迟到了好久的wp，趁寒假补个票~顺便靠这个靶场混点htb分数（doge）

信息收集

操起nmap就是一把梭，扫出来三个开放端口：22,80,1337

打开网页，发现是一个WordPress页面，这时想到了用wpscan插件扫：

wpscan --url http://10.10.11.125/ --plugins-detection aggressive --enumerate u,p

扫描时间很长，而且也没扫出什么有用的信息。

getshell

看到wpscan扫出的结果，想到去插件目录看看，没想到是个Apache目录遍历：

上网查询ebook插件相关的exp，还真就找到了：https://www.exploit-db.com/exploits/39575

没想到是任意文件下载，先按照poc把WordPress的配置文件下载下来，找到了数据库用户名和密码：

尝试用这个用户名和密码登录WordPress后台，失败。看来只能下载其它重要文件，例如/etc/passwd，在里面发现了用户名user。我也尝试过下载ssh公钥，结果以失败告终。

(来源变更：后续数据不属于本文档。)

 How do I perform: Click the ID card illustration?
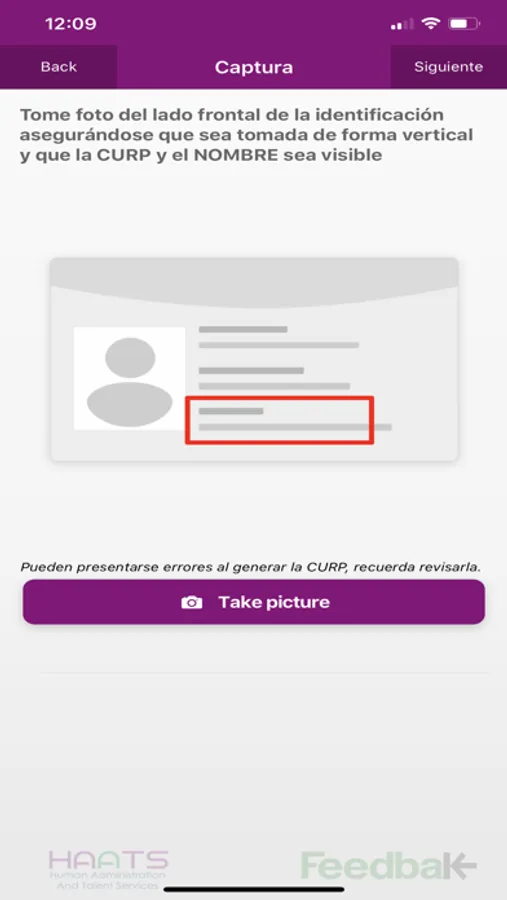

这时，我想起来虽然上传不了pspy，但是可以查看进程日志。下载/proc/sched_debug查看进程，我看到其中有一个很特别的gdbserver进程：

再下载对应的进程文件/proc/29222/cmdline，查看对应端口号，发现正好是前面扫出来的1337端口。上网搜索gdbserver的exp：https://www.exploit-db.com/exploits/50539

运行脚本，按照提示操作：

这里不知道哪一步出了问题，迟迟收不到弹回来的shell。。。没办法，只能试试msf了。换成msf后，成功getshell：

user的flag就在/home/user目录下。

权限提升

突然想到前段时间爆出的Linux提权通杀漏洞–CVE-2021-4034，用python3自带的http服务上传并执行后会报出如下错误：

sudo -l也没有用。好吧，看来是没法偷懒了。。。老规矩，传个pspy看进程，果然发现了root权限执行的操作：

又是个枯燥无味的计划任务提权，htb老套路了。查找到以下关于screen命令的资料：

使用“-x”选项，我们可以附加到已经附加到其他地方的会话。现在在这种情况下，会话已经以 root 身份运行，因此我们可以附加到该会话以获取 root 访问权限。

我们必须使用 export TERM=xterm 将终端模拟器设置为 Linux。您可以通过运行 echo $TERM 检查您的 TERM 设置。现在只需运行如图所示的屏幕命令。

这里要注意，一定要在python交互终端里面执行：

python3 -c "import pty;pty.spawn('/bin/bash')"  # 开启python交互式终端
export TERM=xterm
/usr/bin/screen -x root/root

提权成功：

总结

这个靶场还是比较贴近实际的，不过对于安服仔水平的我来说，实在算不上简单。好在历经了一波三折，最终还是拿下了！